Input records Start Marker

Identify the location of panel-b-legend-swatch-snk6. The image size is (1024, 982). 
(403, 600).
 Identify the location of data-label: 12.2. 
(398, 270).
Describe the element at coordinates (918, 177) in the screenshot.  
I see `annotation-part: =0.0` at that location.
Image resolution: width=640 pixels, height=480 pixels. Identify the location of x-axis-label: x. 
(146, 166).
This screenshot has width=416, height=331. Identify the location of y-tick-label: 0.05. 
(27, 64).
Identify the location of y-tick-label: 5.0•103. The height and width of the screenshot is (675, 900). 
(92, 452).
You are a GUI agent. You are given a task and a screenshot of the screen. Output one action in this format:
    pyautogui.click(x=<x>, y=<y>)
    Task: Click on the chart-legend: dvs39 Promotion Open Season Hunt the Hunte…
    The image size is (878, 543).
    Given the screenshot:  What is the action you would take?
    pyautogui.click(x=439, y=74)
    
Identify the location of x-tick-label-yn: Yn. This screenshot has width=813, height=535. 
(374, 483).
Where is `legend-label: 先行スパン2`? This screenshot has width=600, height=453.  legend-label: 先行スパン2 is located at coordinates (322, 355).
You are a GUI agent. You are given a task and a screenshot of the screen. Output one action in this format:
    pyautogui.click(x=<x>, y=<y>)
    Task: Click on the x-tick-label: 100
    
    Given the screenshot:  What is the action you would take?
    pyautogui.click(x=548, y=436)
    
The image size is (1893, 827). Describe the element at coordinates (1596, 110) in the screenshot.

Input records End Marker

▶ [Assigned task]:
Reproduce the records verbatim, starting with the line containing "Describe the element at coordinates (918, 177)" and going on through the line containing "(146, 166).".

▶ [Answer space]:
Describe the element at coordinates (918, 177) in the screenshot.  
I see `annotation-part: =0.0` at that location.
Image resolution: width=640 pixels, height=480 pixels. Identify the location of x-axis-label: x. 
(146, 166).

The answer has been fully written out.